After making the playoffs just once in the past five years heading into the 2011 NBA Draft, Indiana Pacers team president Larry Bird felt the organization needed an aggressive move. He also recognized that said move could result in the Pacers missing out on Kawhi Leonard’s star potential.
The Pacers had a scoring machine in Danny Granger, with two-way wing Paul George showing signs of stardom and second-year center Roy Hibbert protecting the rim. Bird felt the Pacers needed another strong combo guard to complement Darren Collison.
Larry Legend ended the 2011-12 season as the first man in league history to win MVP, Coach of the Year, and Executive of the Year. But his comments regarding the decision to trade Leonard on draft night resonate more in hindsight.
Larry Bird and the Pacers traded the draft rights to Kawhi Leonard in exhange for George Hill
Larry Bird and the Pacers saw an opportunity when San Diego State swingman Kawhi Leonard began to fall in the 2011 NBA Draft.
Leonard had a standout (albeit brief) career for the Aztecs, earning All-America Second Team honors and being named a Wooden Award finalist. But a somewhat mediocre and nervy showing at the draft combine caused teams such as the Phoenix Suns to pass on The Claw.
With his club possessing the 15th overall pick, Bird shopped around and found a team that desired Leonard in the San Antonio Spurs. The Spurs sent guard George Hill to the Pacers in exchange for Leonard’s draft rights.
The deal appeared to make sense for both clubs. San Antonio did not need another backcourt player with Tony Parker on the roster and youngster Danny Green and an All-NBA Manu Ginobili at the 2-guard spot. Meanwhile, the Pacers could afford to move Leonard, considering they had strong wings in Granger and George.
Still, while the trade appeared to be a win-win, Bird acknowledged the Pacers might have given up a star-caliber player in Kawhi.
Bird understood Leonard could end up as “one hell” of a talent
Bird’s pursuit of a guard always pointed to the same guy: George Hill. The Hick from French Lick told the Indianapolis Star he tried to acquire Hill for “three years.”
Still, while the Pacers’ selection of Leonard and the roster construction of each team made a deal possible, Bird felt wary of the cost. He recalled a conversation with governor Herb Simon in which he acknowledged the kind of player he thought Kawhi could be down the road.
“I told Herbie (Simon, Pacers owner), ‘I want George Hill but we’re going to pay a price for it because this kid (Leonard) that just slipped to us is going to be one hell of a player but I think we need this for our team.'”–Larry Bird (2013), via the Indianapolis Star
To say Leonard panned out is an understatement.

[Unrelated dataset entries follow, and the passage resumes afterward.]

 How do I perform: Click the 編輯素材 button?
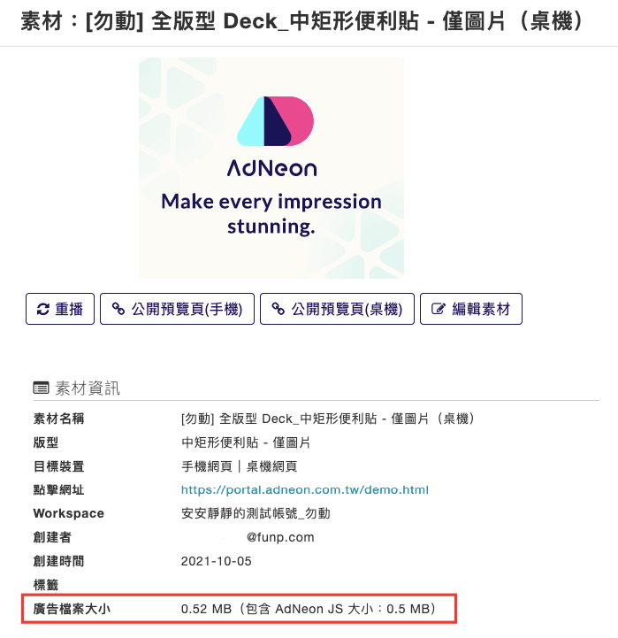click(x=471, y=309)
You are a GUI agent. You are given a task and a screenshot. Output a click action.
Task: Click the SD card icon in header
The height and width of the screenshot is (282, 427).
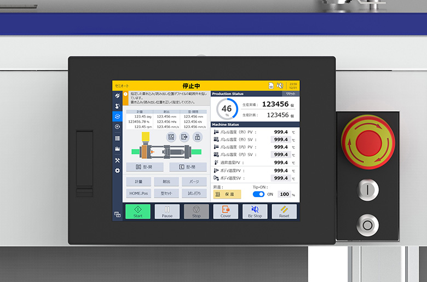point(270,85)
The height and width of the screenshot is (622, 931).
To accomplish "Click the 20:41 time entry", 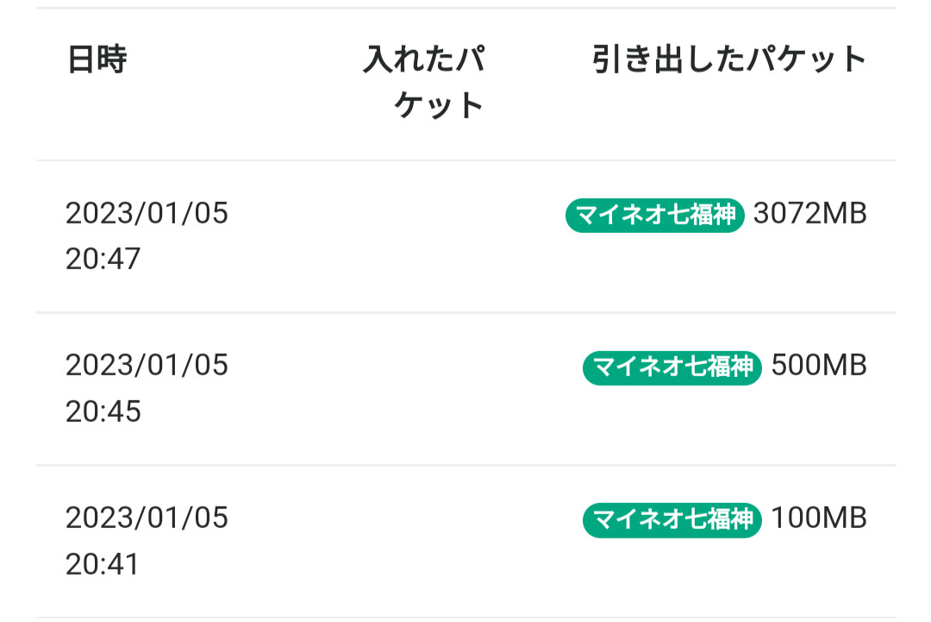I will pos(103,564).
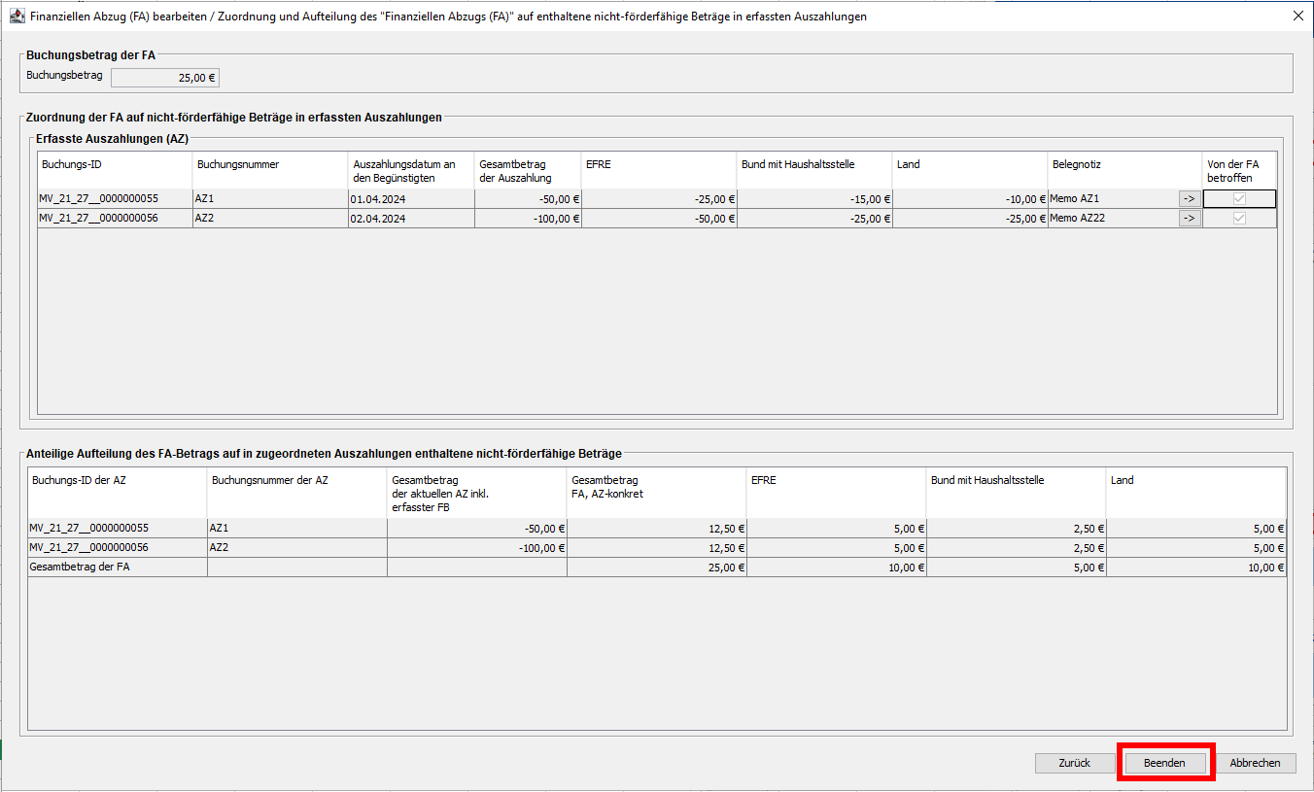Click the date cell 01.04.2024
The width and height of the screenshot is (1314, 792).
tap(410, 198)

Kawhi has since become one of the best players in the league and will ultimately go down as one of the greatest talents in NBA history.

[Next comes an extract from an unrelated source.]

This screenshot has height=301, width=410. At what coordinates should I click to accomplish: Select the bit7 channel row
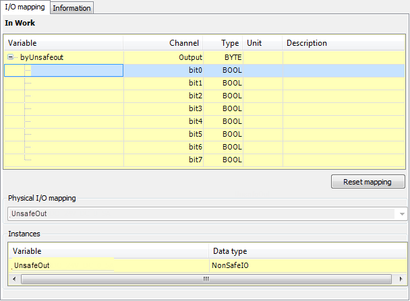coord(196,160)
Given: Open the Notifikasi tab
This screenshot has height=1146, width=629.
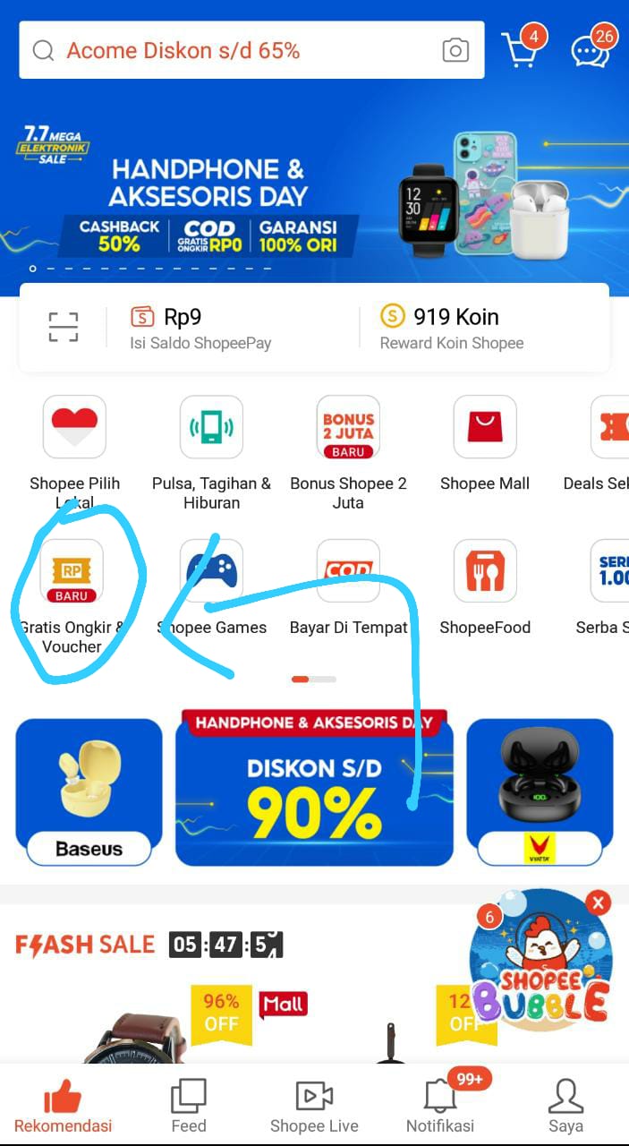Looking at the screenshot, I should pyautogui.click(x=440, y=1107).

So, the Pacers lost the trade, right? In hindsight, absolutely. But it’s hard to assess the deal in a vacuum.
Leonard’s steady rise to stardom coincided with the Pacers’ slide
At the time of the trade, the Pacers had only just made it back to the playoffs. Bird and the front office couldn’t stash Leonard behind Granger and George in the hopes he’d develop and eventually get a chance. Plus, George Hill excelled in Indiana.
Hill cracked the starting lineup for the 2012-13 campaign. He averaged 14.2 points, 4.7 assists, and 3.7 rebounds for an Indiana team that reached the Eastern Conference Finals and pushed the “Big 3” Miami Heat to seven games.
Here’s the thing, though. Leonard had a breakout sophomore campaign and really made an impression in the playoffs. While the Pacers made it back to the Conference Finals again in 2014, the Spurs won the NBA title, with Kawhi winning Finals MVP in the process.
To make matters worse for Indiana, knee and calf issues ruined Granger’s career. Lance Stephenson made an impact on the wing, but he wasn’t at Leonard’s level. Moreover, Stephenson’s departure in 2014, followed by George’s devastating leg injury in Team USA camp, left a massive void on the wings.
Although George returned to an All-Star level, the Pacers no longer had the pieces to contend, with Bird ultimately stepping down from his role with the franchise in 2017. Meanwhile, Leonard became an All-NBA guy who kept an aging Spurs group at or near the top of the Western Conference.
The Claw’s legend has only grown. He led the Toronto Raptors to a championship in 2019 and continues to play at an MVP level, though he’s sidelined by injury likely for the entirety of the 2021-22 season.
In the end, Bird predicted Leonard’s stardom and how the trade could eventually backfire on the Pacers, even if it’s slightly unfair to criticize Larry Legend for making the move at the time.
Stats courtesy of Basketball Reference.